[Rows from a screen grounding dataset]
- - - -

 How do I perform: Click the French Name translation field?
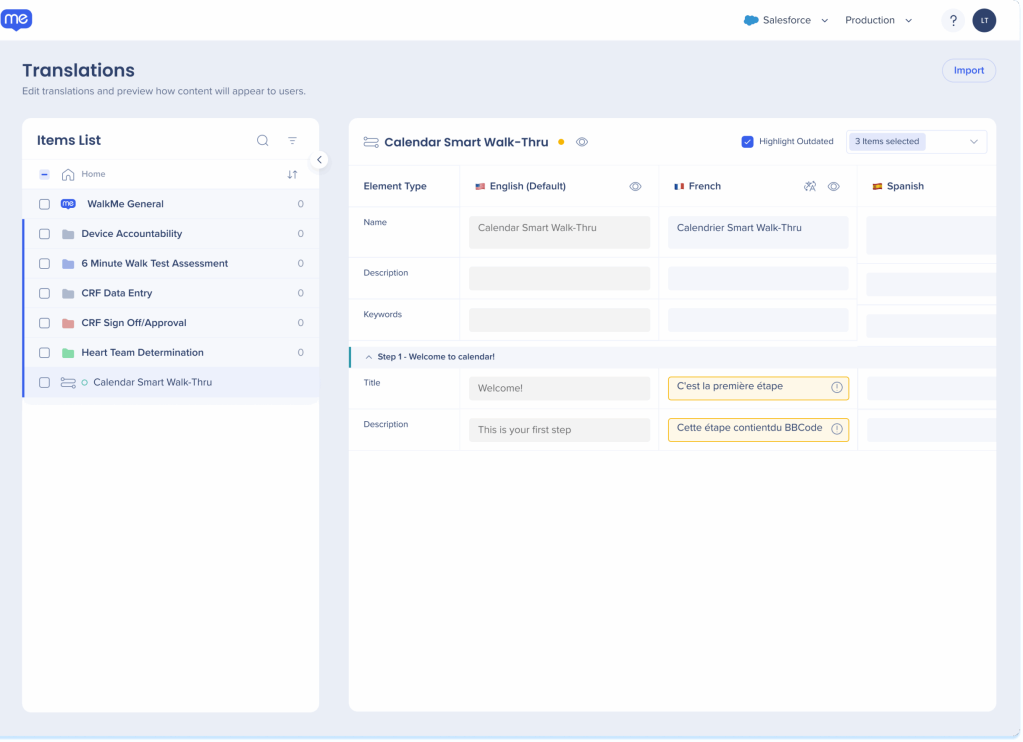(758, 232)
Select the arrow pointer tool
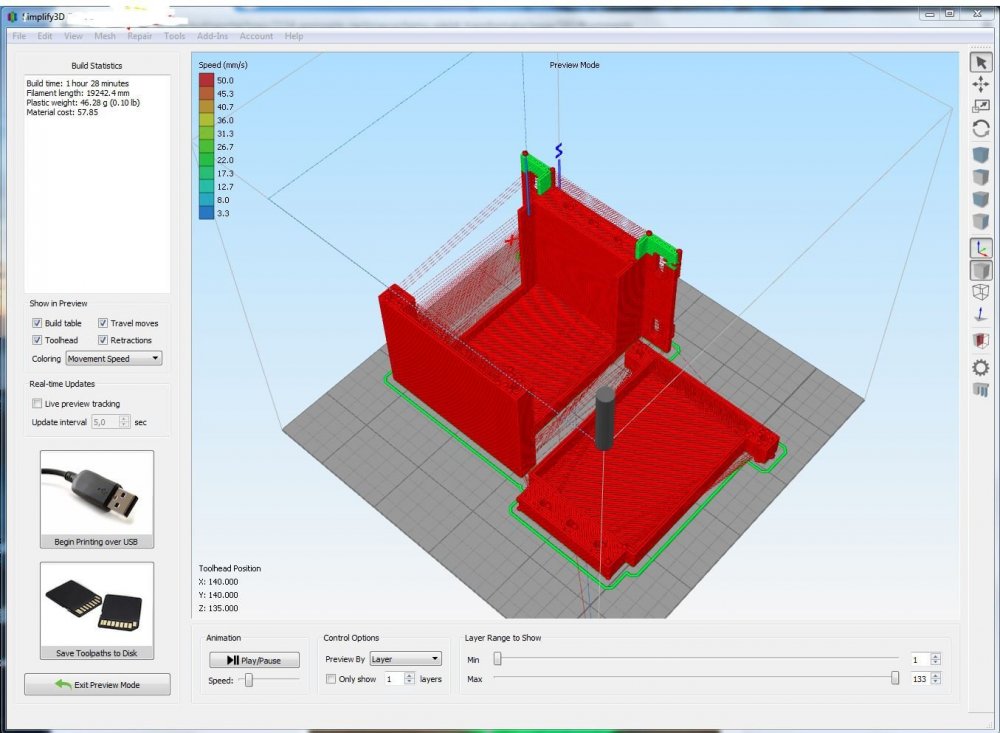Screen dimensions: 1000x733 pyautogui.click(x=980, y=62)
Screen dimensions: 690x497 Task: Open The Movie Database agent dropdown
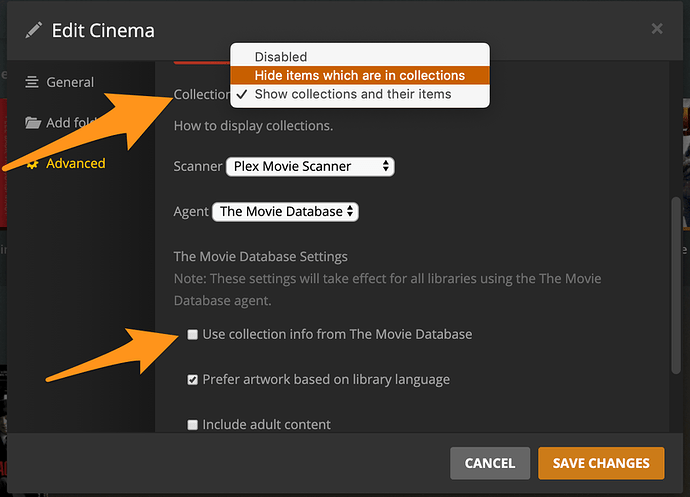[x=285, y=211]
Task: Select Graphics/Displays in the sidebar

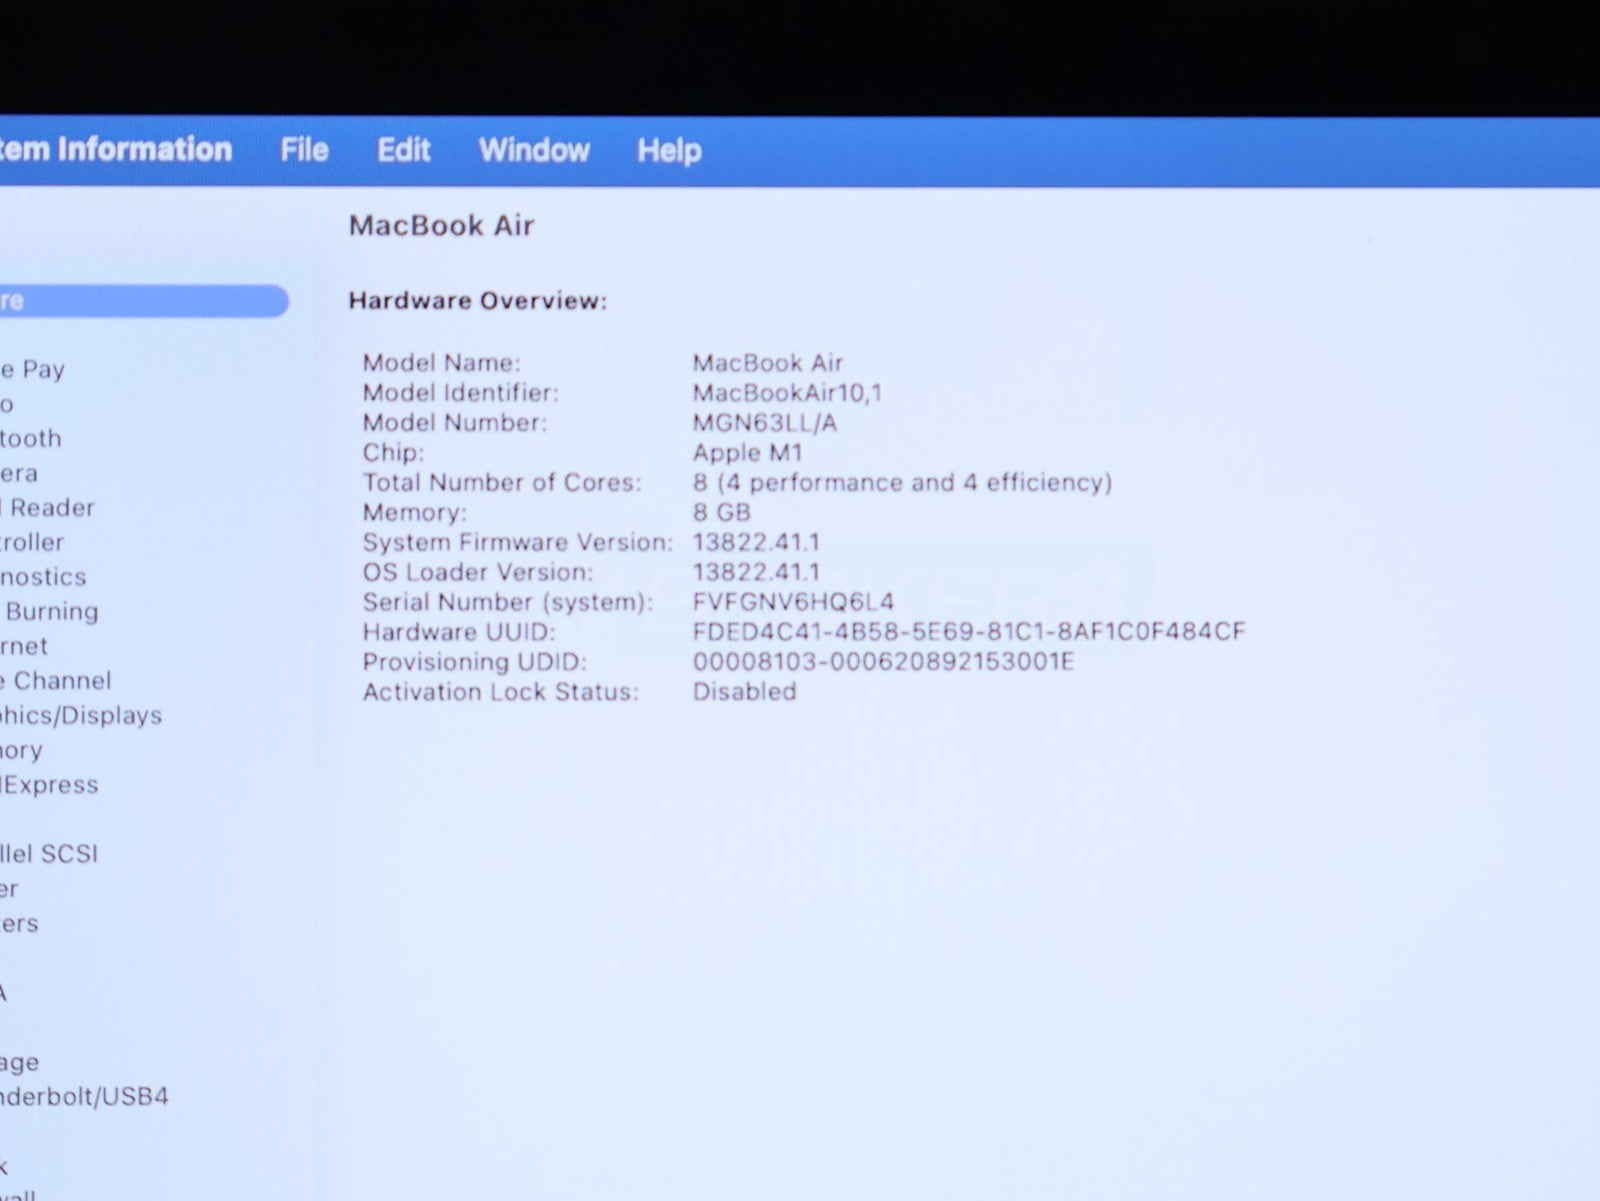Action: click(x=81, y=716)
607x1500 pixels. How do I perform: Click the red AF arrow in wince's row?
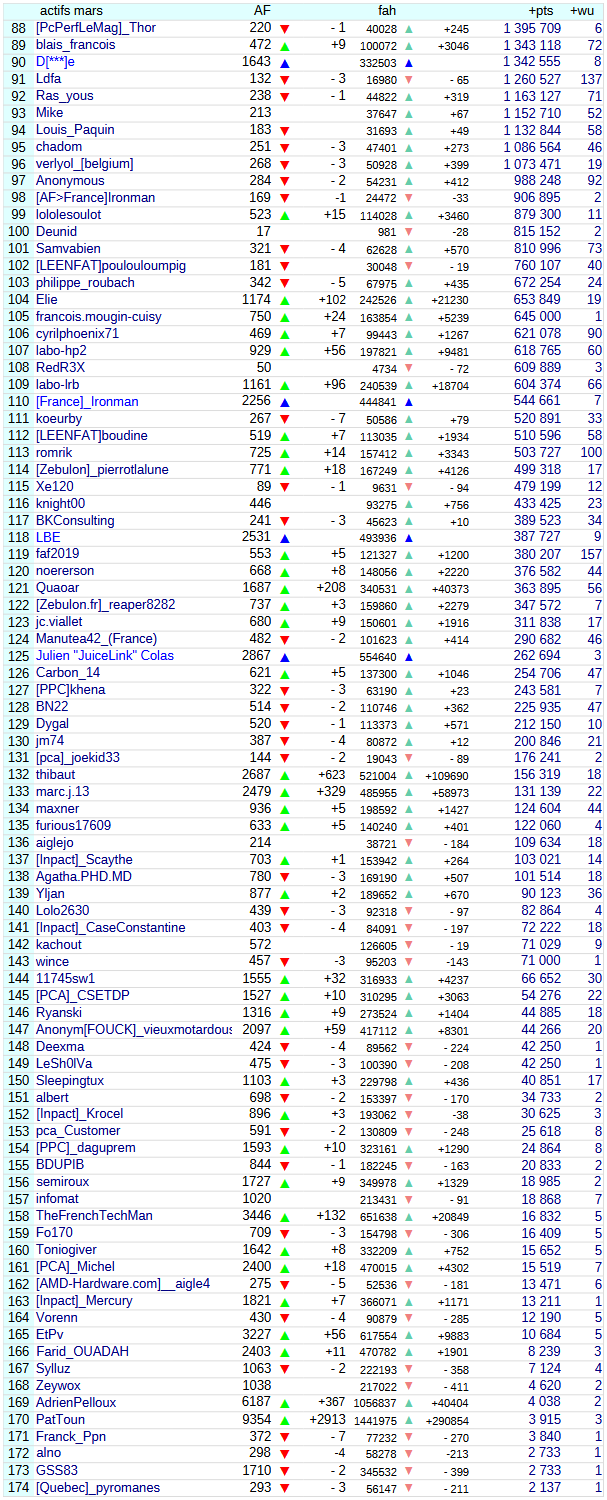click(x=285, y=962)
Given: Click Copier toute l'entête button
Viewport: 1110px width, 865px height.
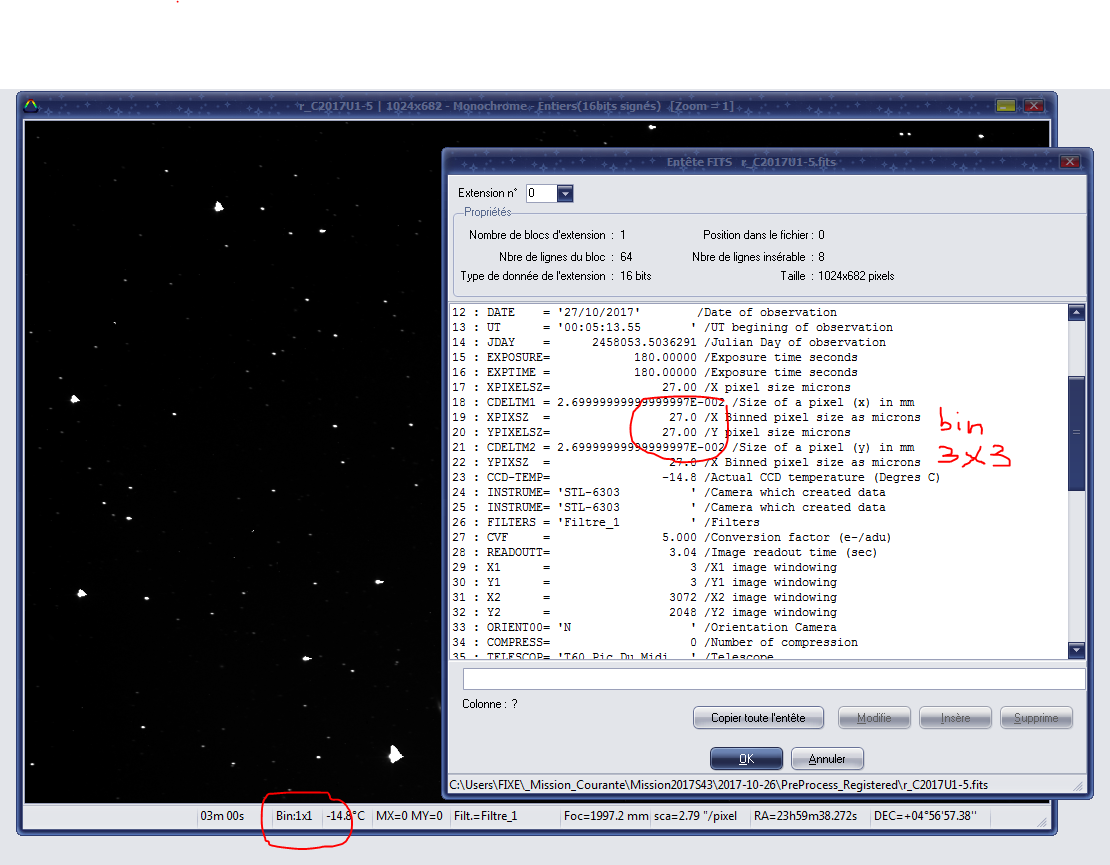Looking at the screenshot, I should tap(759, 718).
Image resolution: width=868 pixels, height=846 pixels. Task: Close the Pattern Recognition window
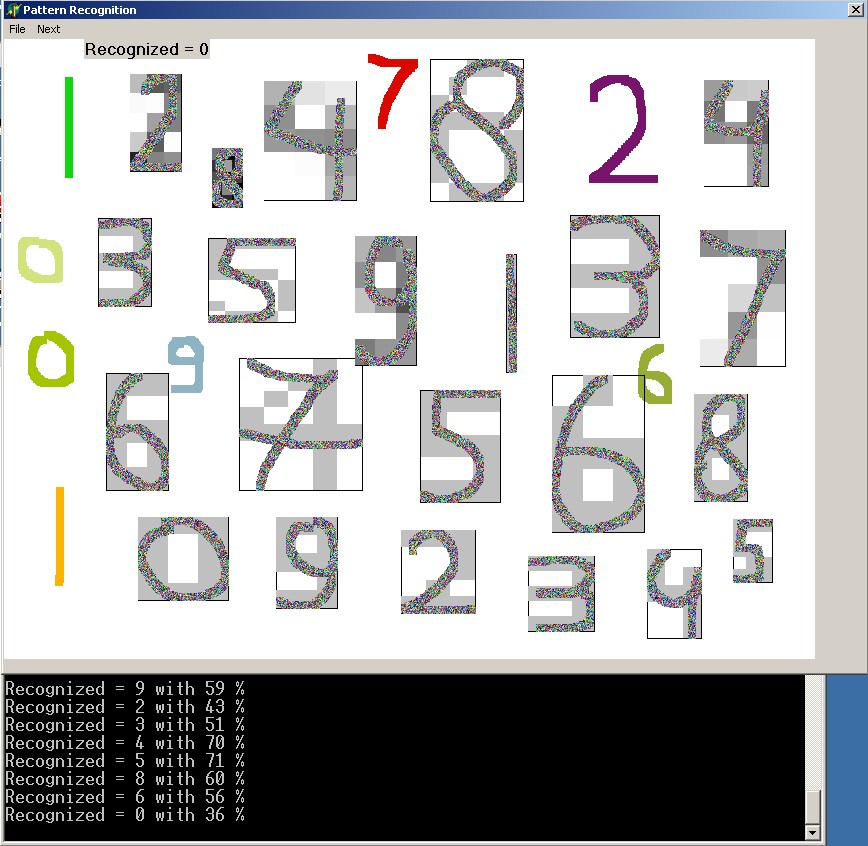[855, 10]
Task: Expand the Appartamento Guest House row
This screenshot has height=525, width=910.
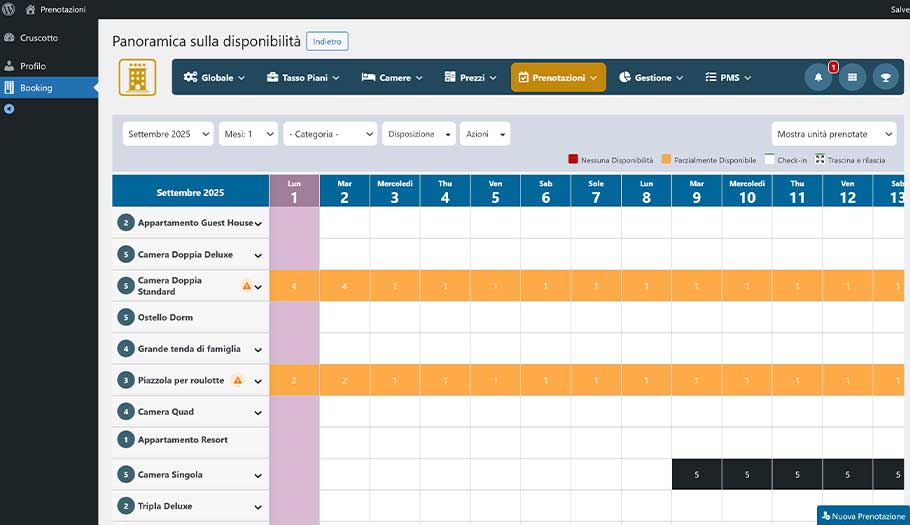Action: [258, 224]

- - - -

Task description> Render the text of all the entries above as a JSON list of strings, one string per line, with blank lines omitted. Leave the pictures out.

Solution to the problem>
[
  " How do I perform: Click the French Name translation field?",
  "(758, 232)",
  "Select the arrow pointer tool",
  "Screen dimensions: 1000x733 pyautogui.click(x=980, y=62)",
  "Screen dimensions: 690x497 Task: Open The Movie Database agent dropdown",
  "[x=285, y=211]",
  "Task: Select Graphics/Displays in the sidebar",
  "Action: click(x=81, y=716)",
  "607x1500 pixels. How do I perform: Click the red AF arrow in wince's row?",
  "click(x=285, y=962)",
  "Given: Click Copier toute l'entête button",
  "Viewport: 1110px width, 865px height.",
  "Looking at the screenshot, I should tap(759, 718).",
  "Image resolution: width=868 pixels, height=846 pixels. Task: Close the Pattern Recognition window",
  "[855, 10]",
  "Task: Expand the Appartamento Guest House row",
  "This screenshot has height=525, width=910.",
  "Action: [258, 224]"
]